Health Conscious in Malaysia
The health concern of Malaysia has reached an alarming rate with approximately half of the population being overweight or obese. This also leads to a worrying trend with the prevalence of population is suffering from hypercholesterolemia (48%) and diabetes (18%). About one in four children who aged under five years old are underweight or stunted with higher rates in rural areas as poverty and food insecurity is a bigger issue.
Malaysian should change their eating habits
Quality, taste and price with clear display of nutritional information and ingredient list are the top drivers of product choice when consumers do their shopping. 53% of these consumers claimed they look out for these information regularly. According to the consumer reviews, 99% of Malaysian are trying to improve their diet. Sugar becomes consumers’ biggest nutritional concern where 57% of them will check on the labels for sugar information. There are 42% of consumers are actively trying to improve their diet by reducing sugar intakes.
A three quarter Malaysian consumers believe manufacturers should be actively working on tweaking their recipes to make product healthier but tasty. Consumers are willing to accept the products reformulate including low or non-calorie sweeteners instead of sugar as long as they are still tasty.
Reformulation is a pivotal move by manufacturers
Adding dietary fibre, reducing sugar and salt are the main focus for manufacturers in healthier product reformulation. They have been making a variety of changes to recipes and reformulating with lower or zero calorie substitutes as well as displaying front-of-pack nutrition labelling across some or all of their products. Most importantly, the healthier version products should be able to gain consumer acceptability while maintain their good taste.
Manufacturers reduce the use of sugar in their food and drinks and seek to provide healthier food choice to consumers. They are making some approaches to support their reformulation programme including making a variety of changes to a recipe simultaneously and replacing ingredients with lower or zero calorie substitutes (59%), followed by fortifying products with additional ingredients (53%).
Welcome Sugar Tax
Malaysia imposes new sugar taxation on beverages in 2019 as a measurement to reduce sugar consumption and improve health outcomes. The adoption of front-of-pack labelling including Healthier Choice Logo and Guideline Daily Amount (GDA) are good indicators of the food products and make the gauging process easier.

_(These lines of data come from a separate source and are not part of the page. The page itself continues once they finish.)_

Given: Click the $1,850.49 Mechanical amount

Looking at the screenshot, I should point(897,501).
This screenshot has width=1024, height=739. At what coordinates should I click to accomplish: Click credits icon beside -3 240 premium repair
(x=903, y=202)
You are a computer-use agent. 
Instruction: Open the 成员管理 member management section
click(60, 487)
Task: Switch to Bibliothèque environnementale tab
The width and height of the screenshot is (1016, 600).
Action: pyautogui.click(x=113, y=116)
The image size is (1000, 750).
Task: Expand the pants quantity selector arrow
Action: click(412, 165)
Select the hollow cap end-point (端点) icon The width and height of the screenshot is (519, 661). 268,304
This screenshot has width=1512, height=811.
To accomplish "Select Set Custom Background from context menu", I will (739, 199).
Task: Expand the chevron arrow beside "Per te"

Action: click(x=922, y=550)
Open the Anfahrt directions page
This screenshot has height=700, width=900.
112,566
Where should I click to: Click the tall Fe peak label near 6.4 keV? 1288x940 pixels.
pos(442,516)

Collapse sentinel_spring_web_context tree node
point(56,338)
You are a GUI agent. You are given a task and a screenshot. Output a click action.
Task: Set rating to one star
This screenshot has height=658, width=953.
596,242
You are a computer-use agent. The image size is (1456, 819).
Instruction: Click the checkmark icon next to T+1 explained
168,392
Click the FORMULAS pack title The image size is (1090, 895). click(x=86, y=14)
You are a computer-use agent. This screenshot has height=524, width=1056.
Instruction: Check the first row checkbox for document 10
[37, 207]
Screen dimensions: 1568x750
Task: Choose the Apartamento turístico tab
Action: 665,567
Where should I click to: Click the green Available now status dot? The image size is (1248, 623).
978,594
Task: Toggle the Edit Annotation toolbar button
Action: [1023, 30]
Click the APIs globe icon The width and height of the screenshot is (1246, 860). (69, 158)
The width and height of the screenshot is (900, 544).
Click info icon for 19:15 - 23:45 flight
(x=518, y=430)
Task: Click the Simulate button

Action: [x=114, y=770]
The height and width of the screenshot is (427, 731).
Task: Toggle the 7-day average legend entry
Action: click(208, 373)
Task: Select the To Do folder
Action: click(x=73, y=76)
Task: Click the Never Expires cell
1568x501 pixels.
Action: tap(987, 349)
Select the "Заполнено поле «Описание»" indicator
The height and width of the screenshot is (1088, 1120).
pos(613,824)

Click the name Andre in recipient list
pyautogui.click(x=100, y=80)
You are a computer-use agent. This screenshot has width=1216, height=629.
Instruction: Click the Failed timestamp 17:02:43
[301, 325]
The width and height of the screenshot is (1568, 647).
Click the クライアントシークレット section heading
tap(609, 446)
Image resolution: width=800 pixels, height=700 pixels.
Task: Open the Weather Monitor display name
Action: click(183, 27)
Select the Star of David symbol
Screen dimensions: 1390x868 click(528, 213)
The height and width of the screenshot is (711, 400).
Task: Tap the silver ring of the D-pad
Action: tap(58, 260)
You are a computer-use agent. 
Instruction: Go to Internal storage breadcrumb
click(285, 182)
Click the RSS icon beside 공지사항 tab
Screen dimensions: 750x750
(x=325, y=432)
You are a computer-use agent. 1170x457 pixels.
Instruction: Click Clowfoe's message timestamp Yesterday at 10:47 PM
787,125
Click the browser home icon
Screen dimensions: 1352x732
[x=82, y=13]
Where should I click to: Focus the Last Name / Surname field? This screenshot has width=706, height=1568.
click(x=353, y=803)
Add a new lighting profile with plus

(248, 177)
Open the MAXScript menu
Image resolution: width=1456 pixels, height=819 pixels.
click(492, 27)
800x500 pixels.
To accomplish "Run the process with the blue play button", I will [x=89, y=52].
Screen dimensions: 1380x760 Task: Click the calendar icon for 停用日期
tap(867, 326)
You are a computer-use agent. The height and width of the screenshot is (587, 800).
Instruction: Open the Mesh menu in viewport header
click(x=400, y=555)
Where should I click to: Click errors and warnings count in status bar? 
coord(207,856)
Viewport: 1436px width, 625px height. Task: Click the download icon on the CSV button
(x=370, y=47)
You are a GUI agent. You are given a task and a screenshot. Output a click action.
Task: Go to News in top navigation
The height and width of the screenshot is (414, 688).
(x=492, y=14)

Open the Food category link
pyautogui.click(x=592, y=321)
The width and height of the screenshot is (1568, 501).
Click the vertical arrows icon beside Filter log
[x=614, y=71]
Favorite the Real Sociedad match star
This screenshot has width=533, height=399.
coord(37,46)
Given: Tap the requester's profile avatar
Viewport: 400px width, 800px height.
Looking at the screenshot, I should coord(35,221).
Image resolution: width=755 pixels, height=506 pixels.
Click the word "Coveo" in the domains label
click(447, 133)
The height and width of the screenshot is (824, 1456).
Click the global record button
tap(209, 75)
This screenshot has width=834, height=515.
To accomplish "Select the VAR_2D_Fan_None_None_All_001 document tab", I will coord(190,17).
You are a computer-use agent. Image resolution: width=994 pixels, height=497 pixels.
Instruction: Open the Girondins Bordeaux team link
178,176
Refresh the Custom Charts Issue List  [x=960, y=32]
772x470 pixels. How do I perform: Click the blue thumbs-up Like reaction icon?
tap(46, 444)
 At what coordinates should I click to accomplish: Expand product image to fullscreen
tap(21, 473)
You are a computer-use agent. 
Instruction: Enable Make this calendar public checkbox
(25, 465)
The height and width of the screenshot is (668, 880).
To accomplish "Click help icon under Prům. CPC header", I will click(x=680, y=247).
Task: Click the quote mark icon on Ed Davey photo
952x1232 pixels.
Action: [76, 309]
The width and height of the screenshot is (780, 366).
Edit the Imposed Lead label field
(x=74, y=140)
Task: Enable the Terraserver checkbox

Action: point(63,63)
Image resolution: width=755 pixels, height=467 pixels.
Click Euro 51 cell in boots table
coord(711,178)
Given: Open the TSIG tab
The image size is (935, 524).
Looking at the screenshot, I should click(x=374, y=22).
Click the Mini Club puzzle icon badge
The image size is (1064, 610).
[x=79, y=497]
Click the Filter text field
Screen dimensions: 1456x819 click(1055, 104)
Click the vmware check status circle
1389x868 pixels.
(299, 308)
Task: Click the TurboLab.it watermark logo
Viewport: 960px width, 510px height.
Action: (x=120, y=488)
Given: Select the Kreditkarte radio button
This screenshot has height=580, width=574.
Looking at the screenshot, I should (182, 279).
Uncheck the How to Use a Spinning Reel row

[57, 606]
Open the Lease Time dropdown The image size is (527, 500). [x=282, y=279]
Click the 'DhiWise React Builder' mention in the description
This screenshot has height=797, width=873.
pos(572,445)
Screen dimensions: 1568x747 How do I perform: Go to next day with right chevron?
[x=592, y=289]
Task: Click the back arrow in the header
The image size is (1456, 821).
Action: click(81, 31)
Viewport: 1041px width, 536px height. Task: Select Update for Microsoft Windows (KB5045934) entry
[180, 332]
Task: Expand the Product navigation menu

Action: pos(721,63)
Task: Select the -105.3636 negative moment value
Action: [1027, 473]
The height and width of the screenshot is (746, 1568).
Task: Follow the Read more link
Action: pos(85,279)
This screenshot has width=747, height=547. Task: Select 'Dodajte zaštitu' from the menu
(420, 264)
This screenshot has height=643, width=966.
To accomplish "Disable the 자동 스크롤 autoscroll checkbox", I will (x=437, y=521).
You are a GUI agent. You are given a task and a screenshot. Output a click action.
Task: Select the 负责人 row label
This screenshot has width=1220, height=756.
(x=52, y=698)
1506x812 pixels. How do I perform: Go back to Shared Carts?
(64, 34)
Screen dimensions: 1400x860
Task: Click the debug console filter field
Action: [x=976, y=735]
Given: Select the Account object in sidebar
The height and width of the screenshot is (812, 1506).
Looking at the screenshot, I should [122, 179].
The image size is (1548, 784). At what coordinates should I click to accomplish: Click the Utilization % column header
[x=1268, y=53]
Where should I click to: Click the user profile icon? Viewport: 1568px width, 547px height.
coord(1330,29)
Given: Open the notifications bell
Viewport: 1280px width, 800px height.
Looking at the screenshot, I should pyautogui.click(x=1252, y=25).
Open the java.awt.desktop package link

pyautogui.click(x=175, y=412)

Government should increase consumer education on nutrition labelling to enable consumers make a healthiest option from those foods with excessive sugar, salt or sodium. Thus, simple yet approachable labelling on food packaging is vital.
In a nutshell
Government should put a comprehensive approach in educating consumers on healthy eating behaviors and healthy lifestyles regardless at school, work places and community groups. Manufacturers should be actively working on reformulating their product recipes while maintaining the existing taste and flavor profiles to not disaffect consumers. Meanwhile, these shocking statistics should be worrying enough for Malaysian to warrant an immediate change in their lifestyle habits as well as consumption patterns.
Reference
IGD. (2019). Healthier Product Reformulation in Malaysia: Consumer and Company Research on Progress and Priorities.